We find without merit the father's contention that his consent to Family Court's order awarding the grandparents custody of the child was invalid inasmuch as it was the product of coercion and/or duress.  A review of the record establishes that the father was represented by counsel in the underlying proceeding, was present in court and, upon Family Court's inquiry with regard to whether the father consented to the grandparents' application for custody of the child, the father consulted with his counsel, who thereafter affirmatively represented to the court that the father so consented.  The father raised no objection to his counsel's representation in this regard and no other objections to the proposed custody arrangement were made at that time.  Accordingly, we find that the father's consent to the custody order was knowingly and voluntarily obtained (see Matter of Connor S. [Joseph S.], 122 A.D.3d 1096, 1097, 996 N.Y.S.2d 782 [2014];  Matter of Gabriella R. [Mindyn S.], 68 A.D.3d 1487, 1488, 891 N.Y.S.2d 539 [2009], lv dismissed 14 N.Y.3d 812, 899 N.Y.S.2d 752, 926 N.E.2d 256 [2010] ).  Nor do we find any support in the record for the father's claim that he was denied the effective assistance of counsel (see Matter of Tracey L. v. Corey M., 151 A.D.3d 1209, 1212, 55 N.Y.S.3d 828 [2017];  Matter of Robinson v. Bick, 123 A.D.3d 1242, 1242–1243, 998 N.Y.S.2d 530 [2014] ).

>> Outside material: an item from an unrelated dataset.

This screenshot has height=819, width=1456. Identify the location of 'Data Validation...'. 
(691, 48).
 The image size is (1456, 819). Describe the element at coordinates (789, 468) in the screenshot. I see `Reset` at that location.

Turning to the issue of visitation, we note that the father's murder convictions—which previously served as a statutory prohibition to an award of visitation (129 A.D.3d at 1345–1346, 14 N.Y.S.3d 167;  see Domestic Relations Law § 240[1–c];  Family Ct Act § 1085[1], [2] )—have since been overturned by this Court and a new trial ordered (People v. Powell, 153 A.D.3d 1034, 1034, 61 N.Y.S.3d 362 [2017] ).  The legal landscape in this matter, therefore, has once again changed.  Notwithstanding, there is no dispute that the father was convicted of first and second degree murder at the time that Family Court denied his motion to vacate the underlying custody and visitation order and, inasmuch as there is nothing in the record indicating that the father thereafter moved to reargue Family Court's denial of his motion to vacate on the ground that his murder convictions were subsequently overturned, there is presently no visitation petition before us upon which to grant the relief requested.  The appropriate remedy under these circumstances is for the father, if he so wishes, to file a new petition seeking visitation with the child, upon which Family Court can then determine whether any such visitation would be in the best interests of the child (cf.  Matter of Randy K. v. Evelyn ZZ., 263 A.D.2d 624, 625, 692 N.Y.S.2d 804 [1999] ).  As there is nothing in the record suggesting that the father has commenced a new visitation proceeding, he is not presently entitled to a hearing on that issue.  To the extent not expressly addressed, the father's remaining contentions have been reviewed and found to be without merit.

ORDERED that order is affirmed, without costs.

Egan Jr., J.

Garry, P.J., McCarthy, Lynch and Pritzker, JJ., concur.